◆ AIM OF THE EXERCISE ◆
Within the entries below, the lines from the one with "Screen dimensions: 850x911" through the one with "Select Essential Prices" are to be set down exactly, both ends kept.

*** DATA SHOWN ***

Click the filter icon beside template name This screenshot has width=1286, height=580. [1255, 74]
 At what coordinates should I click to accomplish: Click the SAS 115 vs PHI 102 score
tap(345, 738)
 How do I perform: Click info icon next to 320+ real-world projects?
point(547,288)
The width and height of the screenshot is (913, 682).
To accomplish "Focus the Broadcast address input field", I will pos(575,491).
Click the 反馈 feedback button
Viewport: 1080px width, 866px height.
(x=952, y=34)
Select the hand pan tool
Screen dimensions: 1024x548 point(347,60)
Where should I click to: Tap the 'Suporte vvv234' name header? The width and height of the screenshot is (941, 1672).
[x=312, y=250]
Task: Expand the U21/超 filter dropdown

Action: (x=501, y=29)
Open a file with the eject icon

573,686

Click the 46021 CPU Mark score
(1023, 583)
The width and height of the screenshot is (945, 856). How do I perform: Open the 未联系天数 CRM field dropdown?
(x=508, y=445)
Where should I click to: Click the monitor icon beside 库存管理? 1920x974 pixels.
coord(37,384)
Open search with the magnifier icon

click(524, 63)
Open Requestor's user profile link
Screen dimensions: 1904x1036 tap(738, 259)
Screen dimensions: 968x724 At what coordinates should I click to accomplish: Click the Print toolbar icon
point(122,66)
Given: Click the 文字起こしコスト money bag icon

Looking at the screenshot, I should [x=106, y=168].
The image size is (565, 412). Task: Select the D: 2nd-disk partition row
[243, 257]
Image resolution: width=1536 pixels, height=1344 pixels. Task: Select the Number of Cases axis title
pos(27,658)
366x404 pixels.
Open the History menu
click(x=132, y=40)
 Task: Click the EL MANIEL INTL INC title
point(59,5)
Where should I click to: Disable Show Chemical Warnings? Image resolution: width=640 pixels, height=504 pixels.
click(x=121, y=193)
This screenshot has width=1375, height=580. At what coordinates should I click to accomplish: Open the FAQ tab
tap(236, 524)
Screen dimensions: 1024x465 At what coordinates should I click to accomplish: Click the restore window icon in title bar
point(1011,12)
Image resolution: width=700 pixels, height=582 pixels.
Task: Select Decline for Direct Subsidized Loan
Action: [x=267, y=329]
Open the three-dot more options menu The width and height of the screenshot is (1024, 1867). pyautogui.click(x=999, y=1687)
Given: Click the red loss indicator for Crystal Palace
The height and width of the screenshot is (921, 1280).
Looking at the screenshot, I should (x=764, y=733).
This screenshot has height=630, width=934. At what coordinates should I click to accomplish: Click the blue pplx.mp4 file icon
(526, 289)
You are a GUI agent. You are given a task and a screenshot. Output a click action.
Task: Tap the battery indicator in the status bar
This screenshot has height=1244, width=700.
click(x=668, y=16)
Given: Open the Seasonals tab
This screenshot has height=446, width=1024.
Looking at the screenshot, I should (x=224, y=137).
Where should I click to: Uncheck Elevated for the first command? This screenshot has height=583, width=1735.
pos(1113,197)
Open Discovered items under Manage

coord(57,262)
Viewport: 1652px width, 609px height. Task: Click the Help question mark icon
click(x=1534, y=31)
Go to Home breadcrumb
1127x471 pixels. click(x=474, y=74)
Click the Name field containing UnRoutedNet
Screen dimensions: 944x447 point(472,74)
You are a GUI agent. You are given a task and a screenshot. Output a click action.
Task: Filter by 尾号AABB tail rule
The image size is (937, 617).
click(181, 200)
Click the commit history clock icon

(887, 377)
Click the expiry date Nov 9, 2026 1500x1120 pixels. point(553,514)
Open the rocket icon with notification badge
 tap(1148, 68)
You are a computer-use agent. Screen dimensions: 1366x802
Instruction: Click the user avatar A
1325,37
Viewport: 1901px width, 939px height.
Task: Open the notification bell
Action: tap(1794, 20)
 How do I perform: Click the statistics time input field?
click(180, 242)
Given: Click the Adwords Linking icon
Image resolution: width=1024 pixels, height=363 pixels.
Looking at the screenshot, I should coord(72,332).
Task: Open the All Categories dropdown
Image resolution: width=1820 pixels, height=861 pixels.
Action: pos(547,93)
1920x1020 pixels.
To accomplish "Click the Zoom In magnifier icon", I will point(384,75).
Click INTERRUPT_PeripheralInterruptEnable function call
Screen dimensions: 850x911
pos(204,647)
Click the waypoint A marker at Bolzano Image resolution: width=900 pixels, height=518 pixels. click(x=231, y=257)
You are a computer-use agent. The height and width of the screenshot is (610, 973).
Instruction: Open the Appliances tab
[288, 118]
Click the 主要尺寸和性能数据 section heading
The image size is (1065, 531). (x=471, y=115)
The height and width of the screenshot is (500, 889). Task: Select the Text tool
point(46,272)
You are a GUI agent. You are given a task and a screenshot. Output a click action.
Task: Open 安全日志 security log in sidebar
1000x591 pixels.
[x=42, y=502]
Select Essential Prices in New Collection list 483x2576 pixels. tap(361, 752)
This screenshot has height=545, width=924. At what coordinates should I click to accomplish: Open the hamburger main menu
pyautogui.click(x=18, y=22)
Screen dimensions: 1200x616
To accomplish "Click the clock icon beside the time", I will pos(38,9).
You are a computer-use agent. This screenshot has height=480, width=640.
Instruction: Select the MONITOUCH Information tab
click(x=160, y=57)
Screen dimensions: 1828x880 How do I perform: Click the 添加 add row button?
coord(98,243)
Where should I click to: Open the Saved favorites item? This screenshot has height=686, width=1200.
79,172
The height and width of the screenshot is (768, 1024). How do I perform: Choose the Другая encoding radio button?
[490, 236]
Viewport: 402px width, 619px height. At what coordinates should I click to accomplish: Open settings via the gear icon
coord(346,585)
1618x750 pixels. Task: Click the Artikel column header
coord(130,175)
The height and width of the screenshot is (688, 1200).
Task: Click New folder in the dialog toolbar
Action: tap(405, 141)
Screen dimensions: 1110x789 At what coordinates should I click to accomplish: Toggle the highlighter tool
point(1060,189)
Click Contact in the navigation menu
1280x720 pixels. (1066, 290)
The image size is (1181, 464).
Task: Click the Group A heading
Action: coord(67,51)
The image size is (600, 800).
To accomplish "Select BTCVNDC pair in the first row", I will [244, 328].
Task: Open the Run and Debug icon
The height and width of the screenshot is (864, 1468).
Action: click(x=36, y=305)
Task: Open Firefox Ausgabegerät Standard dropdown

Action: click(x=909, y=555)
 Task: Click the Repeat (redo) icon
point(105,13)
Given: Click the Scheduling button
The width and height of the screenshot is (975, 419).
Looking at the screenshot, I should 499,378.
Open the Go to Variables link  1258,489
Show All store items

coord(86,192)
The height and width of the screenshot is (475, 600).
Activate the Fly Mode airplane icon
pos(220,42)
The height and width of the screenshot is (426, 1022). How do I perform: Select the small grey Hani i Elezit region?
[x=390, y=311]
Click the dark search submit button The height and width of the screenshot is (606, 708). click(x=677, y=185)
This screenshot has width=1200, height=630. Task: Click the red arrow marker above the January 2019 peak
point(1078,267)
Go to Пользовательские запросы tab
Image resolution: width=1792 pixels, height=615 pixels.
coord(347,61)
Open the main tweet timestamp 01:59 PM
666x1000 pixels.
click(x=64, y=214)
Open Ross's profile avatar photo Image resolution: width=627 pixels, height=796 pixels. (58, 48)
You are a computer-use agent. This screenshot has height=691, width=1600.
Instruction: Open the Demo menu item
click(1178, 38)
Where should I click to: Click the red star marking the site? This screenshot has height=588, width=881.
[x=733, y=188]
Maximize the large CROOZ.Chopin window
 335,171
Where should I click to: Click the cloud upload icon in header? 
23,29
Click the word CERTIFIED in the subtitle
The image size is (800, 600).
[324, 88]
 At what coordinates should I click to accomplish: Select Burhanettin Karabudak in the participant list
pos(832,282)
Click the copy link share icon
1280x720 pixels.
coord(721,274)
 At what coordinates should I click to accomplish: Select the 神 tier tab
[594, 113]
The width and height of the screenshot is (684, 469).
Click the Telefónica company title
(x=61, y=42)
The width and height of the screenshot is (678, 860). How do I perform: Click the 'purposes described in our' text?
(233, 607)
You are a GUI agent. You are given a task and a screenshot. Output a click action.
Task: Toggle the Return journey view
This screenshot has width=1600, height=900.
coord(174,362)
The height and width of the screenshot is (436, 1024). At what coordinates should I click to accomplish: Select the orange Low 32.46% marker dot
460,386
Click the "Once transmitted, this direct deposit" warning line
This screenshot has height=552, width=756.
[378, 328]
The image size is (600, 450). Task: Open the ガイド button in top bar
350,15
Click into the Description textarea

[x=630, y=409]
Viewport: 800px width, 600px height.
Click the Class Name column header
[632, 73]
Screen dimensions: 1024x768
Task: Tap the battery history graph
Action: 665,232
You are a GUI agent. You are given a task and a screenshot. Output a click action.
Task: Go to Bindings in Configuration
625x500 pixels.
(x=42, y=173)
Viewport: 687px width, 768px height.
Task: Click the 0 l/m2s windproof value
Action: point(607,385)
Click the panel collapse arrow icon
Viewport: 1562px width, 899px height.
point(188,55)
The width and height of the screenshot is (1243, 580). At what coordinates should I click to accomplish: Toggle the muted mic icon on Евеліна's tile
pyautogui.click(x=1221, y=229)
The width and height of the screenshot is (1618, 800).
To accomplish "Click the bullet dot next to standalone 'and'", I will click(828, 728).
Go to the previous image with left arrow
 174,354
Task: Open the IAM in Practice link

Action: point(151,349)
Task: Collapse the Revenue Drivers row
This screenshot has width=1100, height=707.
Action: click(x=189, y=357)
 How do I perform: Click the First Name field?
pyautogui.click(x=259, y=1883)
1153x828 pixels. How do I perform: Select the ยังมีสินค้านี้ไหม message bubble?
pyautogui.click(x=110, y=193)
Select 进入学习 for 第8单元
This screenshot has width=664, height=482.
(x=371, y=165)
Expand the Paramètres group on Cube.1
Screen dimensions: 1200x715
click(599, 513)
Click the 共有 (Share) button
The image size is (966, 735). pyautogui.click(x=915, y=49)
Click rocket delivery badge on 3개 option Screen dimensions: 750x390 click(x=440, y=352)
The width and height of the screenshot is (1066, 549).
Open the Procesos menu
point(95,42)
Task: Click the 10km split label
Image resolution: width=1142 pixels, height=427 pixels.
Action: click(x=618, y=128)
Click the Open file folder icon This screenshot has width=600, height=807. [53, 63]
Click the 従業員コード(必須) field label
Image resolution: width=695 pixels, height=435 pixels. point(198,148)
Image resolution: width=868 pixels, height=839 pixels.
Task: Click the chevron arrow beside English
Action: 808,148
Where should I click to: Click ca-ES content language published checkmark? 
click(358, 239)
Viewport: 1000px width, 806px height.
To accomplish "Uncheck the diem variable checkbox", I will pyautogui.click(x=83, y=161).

*** End of DATA SHOWN ***

◆ EXERCISE ANSWER ◆
Screen dimensions: 850x911
pos(204,647)
Click the waypoint A marker at Bolzano Image resolution: width=900 pixels, height=518 pixels. click(x=231, y=257)
You are a computer-use agent. The height and width of the screenshot is (610, 973).
Instruction: Open the Appliances tab
[288, 118]
Click the 主要尺寸和性能数据 section heading
The image size is (1065, 531). (x=471, y=115)
The height and width of the screenshot is (500, 889). Task: Select the Text tool
point(46,272)
You are a GUI agent. You are given a task and a screenshot. Output a click action.
Task: Open 安全日志 security log in sidebar
1000x591 pixels.
[x=42, y=502]
Select Essential Prices in New Collection list 483x2576 pixels. tap(361, 752)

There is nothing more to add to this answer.